■ Data to examine
-------

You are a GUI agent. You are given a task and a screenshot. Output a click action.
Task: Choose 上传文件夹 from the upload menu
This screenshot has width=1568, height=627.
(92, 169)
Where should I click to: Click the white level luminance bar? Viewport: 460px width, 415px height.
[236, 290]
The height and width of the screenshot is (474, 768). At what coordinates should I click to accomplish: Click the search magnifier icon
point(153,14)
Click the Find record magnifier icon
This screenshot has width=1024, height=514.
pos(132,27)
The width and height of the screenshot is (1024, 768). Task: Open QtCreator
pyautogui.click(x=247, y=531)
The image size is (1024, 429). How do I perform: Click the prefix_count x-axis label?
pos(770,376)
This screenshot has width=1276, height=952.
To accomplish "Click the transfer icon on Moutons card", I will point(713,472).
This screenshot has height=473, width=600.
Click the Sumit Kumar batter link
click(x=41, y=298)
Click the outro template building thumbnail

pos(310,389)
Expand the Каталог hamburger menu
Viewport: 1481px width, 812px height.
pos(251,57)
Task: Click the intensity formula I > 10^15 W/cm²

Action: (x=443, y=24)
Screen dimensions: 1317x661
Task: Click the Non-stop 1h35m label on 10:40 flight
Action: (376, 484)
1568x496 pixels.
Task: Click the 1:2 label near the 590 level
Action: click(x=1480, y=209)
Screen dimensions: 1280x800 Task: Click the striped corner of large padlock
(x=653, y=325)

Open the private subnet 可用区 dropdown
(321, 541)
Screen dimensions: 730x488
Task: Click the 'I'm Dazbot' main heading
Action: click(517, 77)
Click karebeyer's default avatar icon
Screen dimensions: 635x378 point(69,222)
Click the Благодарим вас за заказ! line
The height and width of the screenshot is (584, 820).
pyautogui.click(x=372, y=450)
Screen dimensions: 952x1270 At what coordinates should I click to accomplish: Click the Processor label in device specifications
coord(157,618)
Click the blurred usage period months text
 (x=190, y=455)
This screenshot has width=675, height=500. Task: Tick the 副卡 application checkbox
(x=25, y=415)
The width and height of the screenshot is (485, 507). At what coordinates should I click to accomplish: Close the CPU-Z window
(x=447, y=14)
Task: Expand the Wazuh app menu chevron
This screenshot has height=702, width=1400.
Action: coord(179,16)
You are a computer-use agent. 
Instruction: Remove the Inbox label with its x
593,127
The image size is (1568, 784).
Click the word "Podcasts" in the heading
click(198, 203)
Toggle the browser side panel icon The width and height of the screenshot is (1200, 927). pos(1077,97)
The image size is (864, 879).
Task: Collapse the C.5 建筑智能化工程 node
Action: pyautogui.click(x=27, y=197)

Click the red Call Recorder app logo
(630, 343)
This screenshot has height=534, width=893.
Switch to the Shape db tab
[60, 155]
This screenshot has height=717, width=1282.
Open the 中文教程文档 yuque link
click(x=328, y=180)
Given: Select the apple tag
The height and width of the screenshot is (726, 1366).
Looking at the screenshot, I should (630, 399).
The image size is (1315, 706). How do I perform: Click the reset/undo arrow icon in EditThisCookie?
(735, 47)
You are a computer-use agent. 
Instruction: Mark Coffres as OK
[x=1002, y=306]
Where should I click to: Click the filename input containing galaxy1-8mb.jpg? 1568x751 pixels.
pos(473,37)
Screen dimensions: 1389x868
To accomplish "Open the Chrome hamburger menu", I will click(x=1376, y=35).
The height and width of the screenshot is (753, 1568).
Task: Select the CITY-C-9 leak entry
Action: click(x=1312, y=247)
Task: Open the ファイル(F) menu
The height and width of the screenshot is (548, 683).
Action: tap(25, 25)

-------

■ Task goal
Your answer should be the lines from the one containing "This screenshot has height=534, width=893." through the end of the records, both included, output exactly and with nothing added.

■ Response to the task
This screenshot has height=534, width=893.
Switch to the Shape db tab
[60, 155]
This screenshot has height=717, width=1282.
Open the 中文教程文档 yuque link
click(x=328, y=180)
Given: Select the apple tag
The height and width of the screenshot is (726, 1366).
Looking at the screenshot, I should (630, 399).
The image size is (1315, 706). How do I perform: Click the reset/undo arrow icon in EditThisCookie?
(735, 47)
You are a computer-use agent. 
Instruction: Mark Coffres as OK
[x=1002, y=306]
Where should I click to: Click the filename input containing galaxy1-8mb.jpg? 1568x751 pixels.
pos(473,37)
Screen dimensions: 1389x868
To accomplish "Open the Chrome hamburger menu", I will click(x=1376, y=35).
The height and width of the screenshot is (753, 1568).
Task: Select the CITY-C-9 leak entry
Action: click(x=1312, y=247)
Task: Open the ファイル(F) menu
The height and width of the screenshot is (548, 683).
Action: tap(25, 25)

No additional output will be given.